No es fácil que Mario Vargas Llosa pase inadvertido en una Plaza de Toros: le persiguen los fotógrafos, le saluda y se hace fotos con él mucha gente.

«Castella me agrada»

«A Castella lo he visto muchas veces y me agrada». El primero es muy flojo, sale suelto, se cae: merecida bronca. No es fácil torear bien a un toro claudicante, que no transmite. «El trasteo es limpio pero el animal se va sin pena ni gloria». Le gusta a Mario la rosquilla tonta que le da un vecino. Le preguntan también por la situación de su país. Repito yo mi tesis habitual: la Fiesta está regular pero hay cosas que van mucho peor, en España. «Sin duda: confiemos que las elecciones lo aclaren». Y los dos coincidimos en el temor a los presuntos movimientos ciudadanos espontáneos.

El segundo pierde las manos en seguida, renquea. Buenas banderillas de Curro Javier: «¡Qué bien ha levantado los brazos!»

Lo va metiendo en la muleta pero el toro da para poco: «Muy templado, muy elegante. Pero el toro se va apagando, se queda completamente. Hay que matarlo». Y, esta vez, lo hace mal, con una estocada caída.
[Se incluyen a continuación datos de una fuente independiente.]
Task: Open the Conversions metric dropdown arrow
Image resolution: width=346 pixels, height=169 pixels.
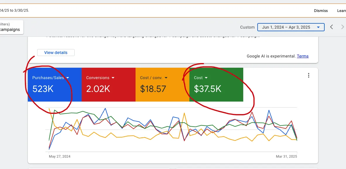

El tercero se llama «Facilón» y hace honor a su nombre. No transmite nada y cabecea. «El toro no daba para más».

A estas alturas, aburridos de toros flojos, hablamos de sus proyectos literarios: toma notas para una futura novela y prepara un ensayo sobre «La cultura del espectáculo» que nos rodea. Charlamos de la situación de la Universidad, del fútbol, de Peter Brook y el género chico...

Pero el interés crece en la segunda parte. El cuarto, de Juan Pedro, feote, levantado, pero: «Más toro». Mansea y se va a tablas.

Castella hace la estatua y lo llama de largo, desde el centro. Al final, consigue buenos naturales. «Ha estado bien valiente». Y el habitual arrimón: «Me acuerdo de Paco Ojeda, estuvo mucho en Lima». La oreja levanta fuertes protestas. «¿Es justa, no?»

También de Juan Pedro es el salpicado quinto, terciado. Pica bien Barroso y luce toda la cuadrilla: Curro Javier, colocando al toro, andando hacia atrás; Trujillo y Blázquez, con los palos. «Han estado espléndidos. Un matador, ¿conserva siempre la misma cuadrilla?» Depende, le digo, y le recuerdo el consejo de Joselito a Blanquet: un capotazo y fuera.

Manzanares enlaza templados muletazos con la derecha. «¡Qué precioso el cambio de mano!» El toro protesta más por la izquierda, derrota alto, pero acaba consiguiendo una serie de naturales impecables, que ponen de pie al público: «¡Precioso! Se cimbrea como una palmera. Tiene clase, elegancia...» Y la gran estocada pone en sus manos la oreja, sin ninguna discrepancia.

Muy empeñoso

Al salir el sexto, comentamos el lenguaje taurino y la hermosa expresión: crecerse en el castigo. «Así ha de salir ahora Talavante. Lo vi el otro día por televisión y me gustó mucho». El toro es rebrincado, saltarín, rajado, pero Talavante aguanta, se arrima. «Es muy empeñoso: le ha sacado una faena que parecía imposible". La espada impide el premio pero da una calurosa vuelta.

Las dos horas con Mario han pasado en un soplo. Lo ha pasado bien: «Ha sido una hermosa tarde». Sin llegar a lo que él ha cantado: «Algo tan intenso y enriquecedor como un concierto de Beethoven o un poema de Vallejo». Una señora le despide: Gracias, don Mario, también por ser aficionado.